It found people from Dunblane, Glasgow and Motherwell, who work in Edinburgh, spend about £2,700 a year on rail fares, but house prices are £75,000 less than if they lived in the capital.

Those from areas about 30 minutes from Glasgow pay about £6,000 less for their homes than if they lived in the city.

And the average cost of an annual rail pass from these areas is £1,600.

The Bank of Scotland figures suggest that the opposite was true of Aberdeen, where commuters often pay more for a house than they would to live in the city.

Nitesh Patel, housing economist at the bank, said: "Distance from work is often the deciding factor for purchasing a home.
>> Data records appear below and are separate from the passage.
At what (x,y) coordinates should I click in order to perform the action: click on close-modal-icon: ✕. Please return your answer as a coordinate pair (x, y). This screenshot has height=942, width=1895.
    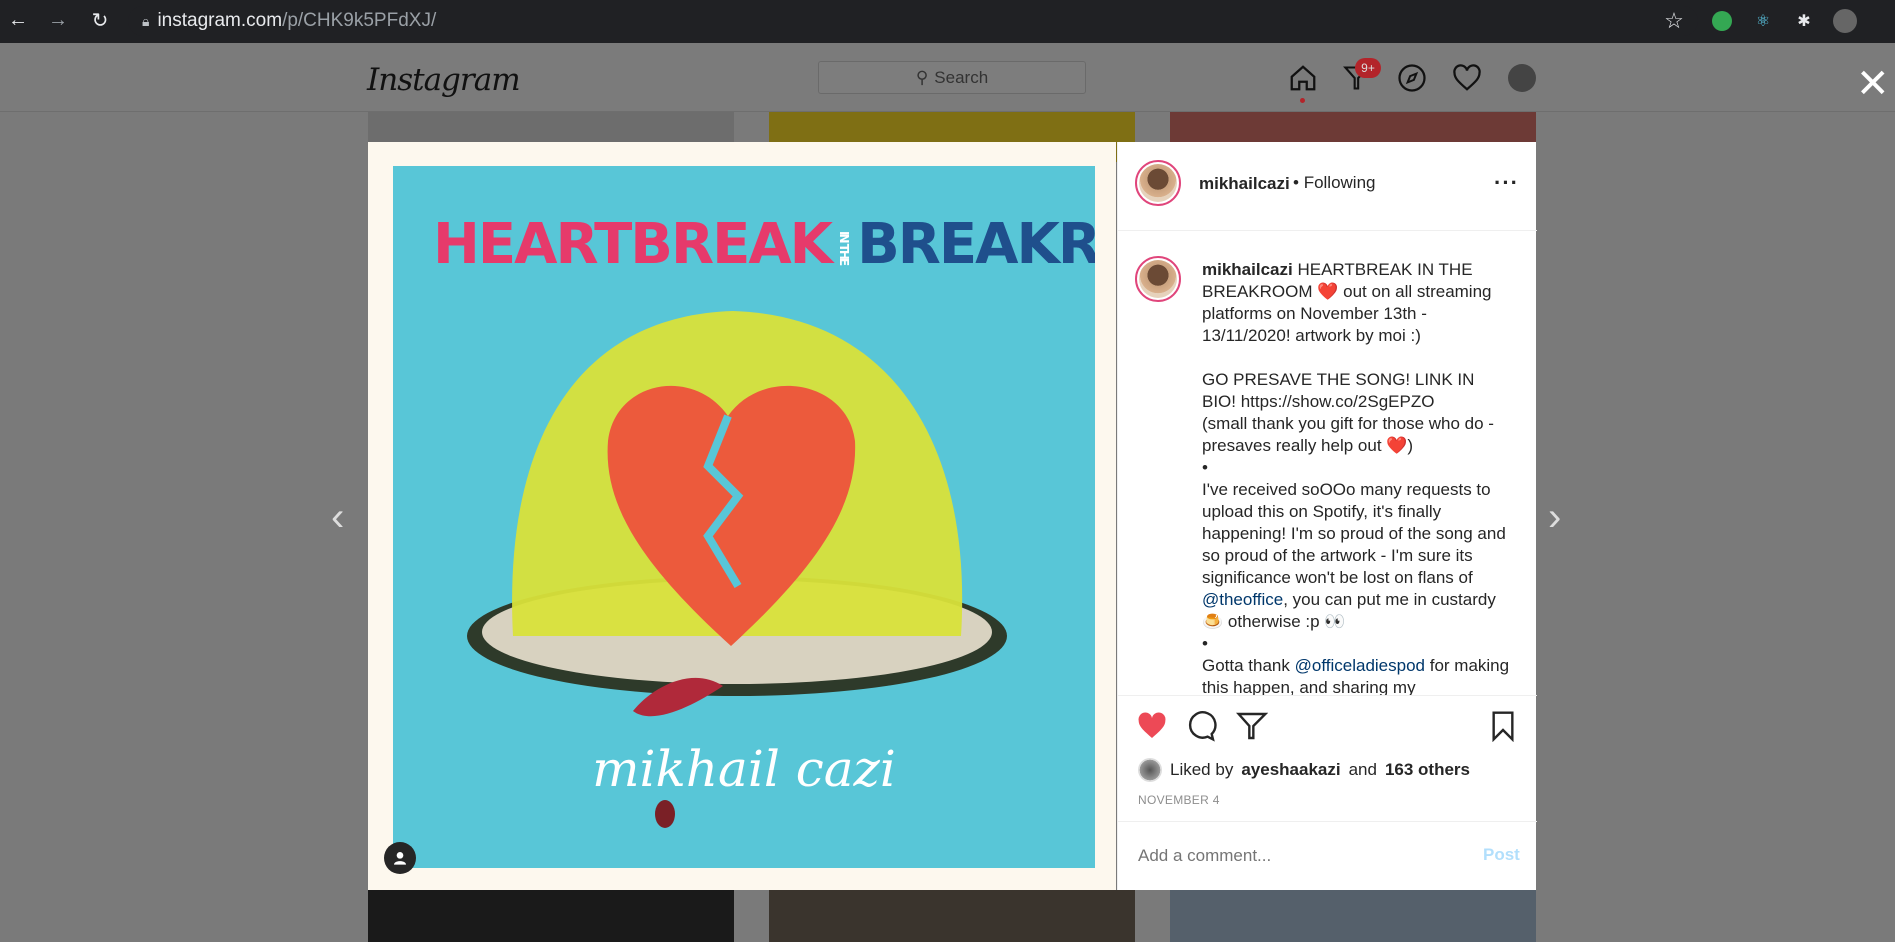
    Looking at the image, I should click on (1873, 84). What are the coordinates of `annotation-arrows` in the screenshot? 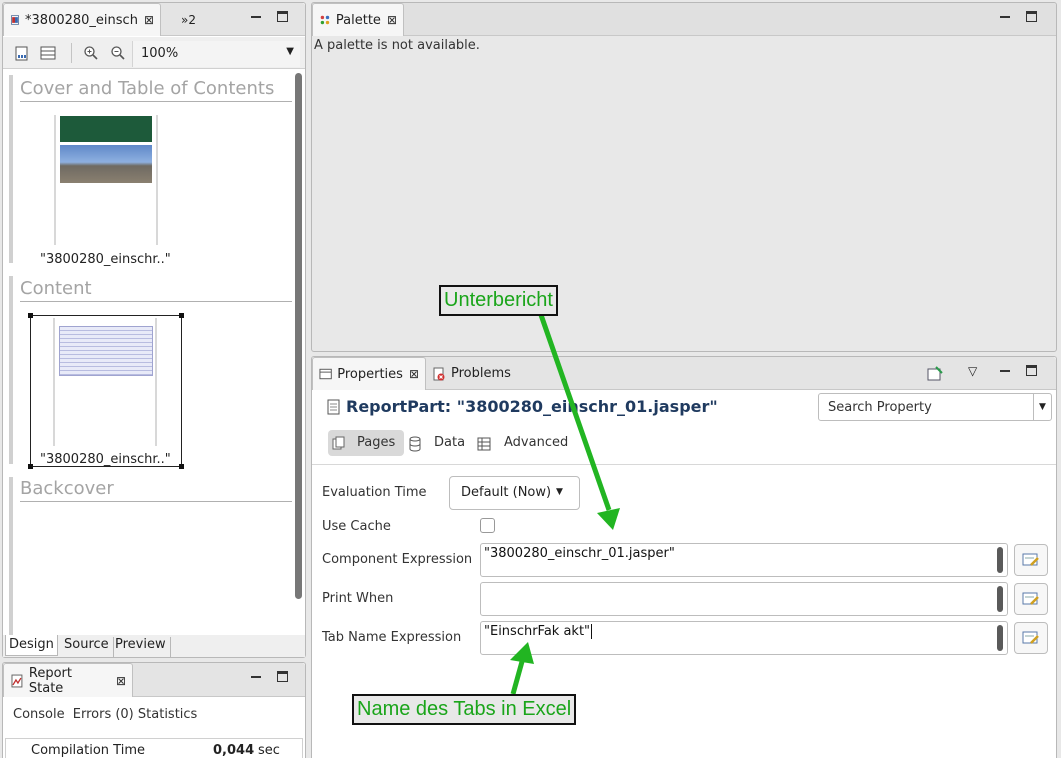 It's located at (565, 503).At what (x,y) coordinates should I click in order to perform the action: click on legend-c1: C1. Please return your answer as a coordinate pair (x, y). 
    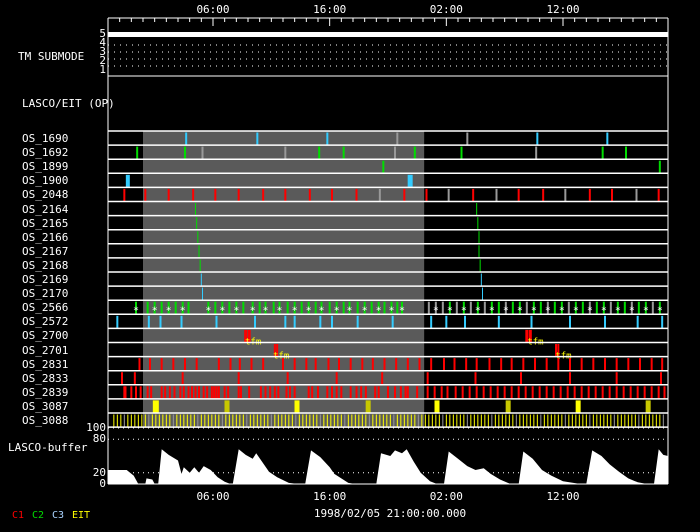
    Looking at the image, I should click on (18, 516).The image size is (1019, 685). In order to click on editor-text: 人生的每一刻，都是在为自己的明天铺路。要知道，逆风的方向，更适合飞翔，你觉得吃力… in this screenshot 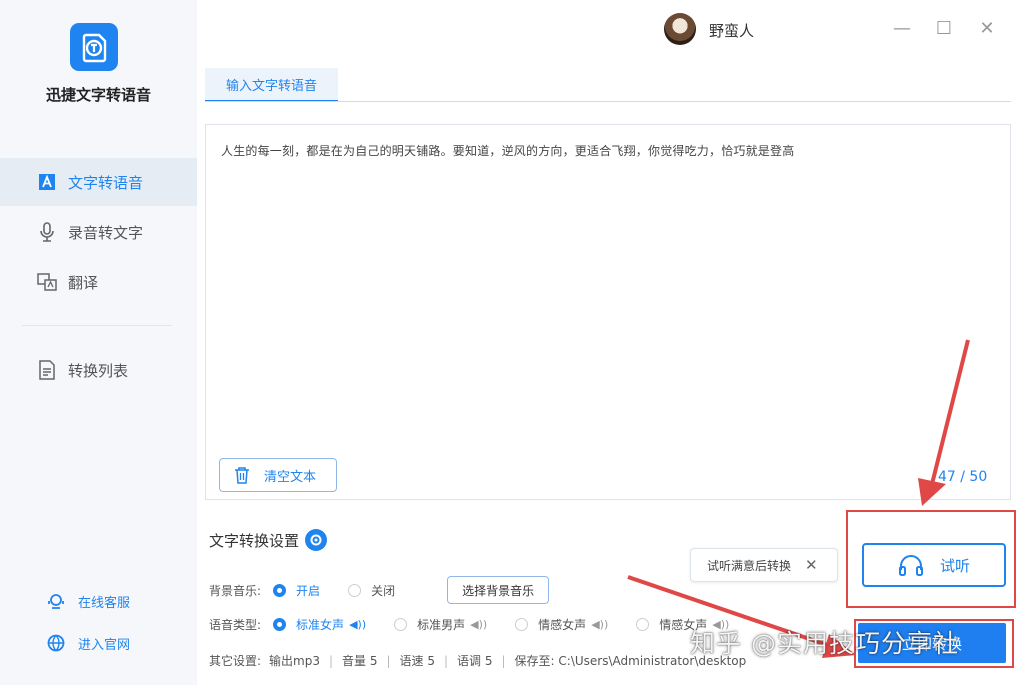, I will do `click(508, 150)`.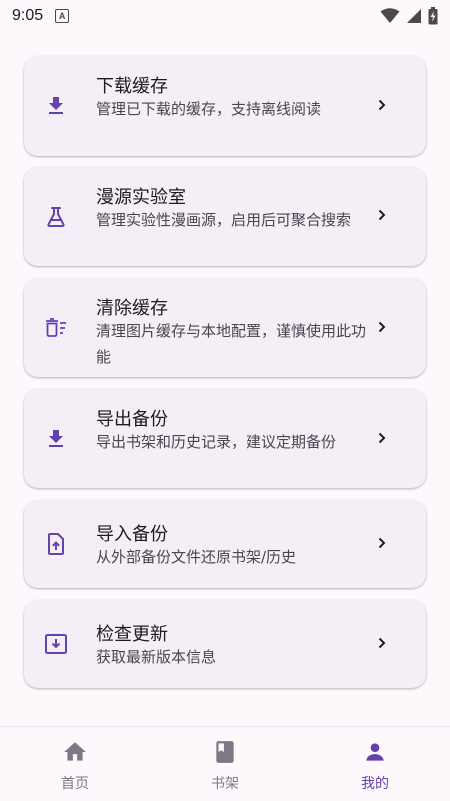 Image resolution: width=450 pixels, height=801 pixels. Describe the element at coordinates (414, 16) in the screenshot. I see `signal-icon` at that location.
"It is generally true that the further you commute, the larger are the financial savings made in terms of lower house prices. This is the case with towns surrounding Edinburgh and Glasgow, but not Aberdeen.

"A major consideration for commuting to leading cities, such as these, is that the typically higher income that can be earned tends to go much further in surrounding towns."

With an average house price in Aberdeen close to £172,000, commuters with a rail journey of about 15 minutes from Stonehaven pay, on average, a third (£49,000) more for their homes, combined with the annual rail cost of £1,150.

Aberdeen The research suggested it was cheaper to live in Aberdeen than it was to commute

In Inverurie and Montrose, which are both about 30 minutes from Aberdeen, houses are an average of 15% higher than in the city, and rail passes cost between £1,300 and £2,700 a year.

Average house prices in places 30 minutes away from Edinburgh on the train, such as Dunbar, Falkirk and Livingston, are about 34% (almost £67,500) lower than in the city centre.

This compares with the average £1,500 annual cost of a half-hour rail commute to the capital.

However, the Bank of Scotland said the difference in property prices may be outweighed by travel costs if people commute for a number of years.

Those commuting from towns and cities approximately an hour away from Glasgow, such as Edinburgh, Ayr and Perth, have an average house price (£185,000) that is £58,000 (46%) higher than in Glasgow.

Coupled with the price of an annual rail pass costing close to £3,200, many of these commuters may be financially better off living closer to their place of work, according to the research.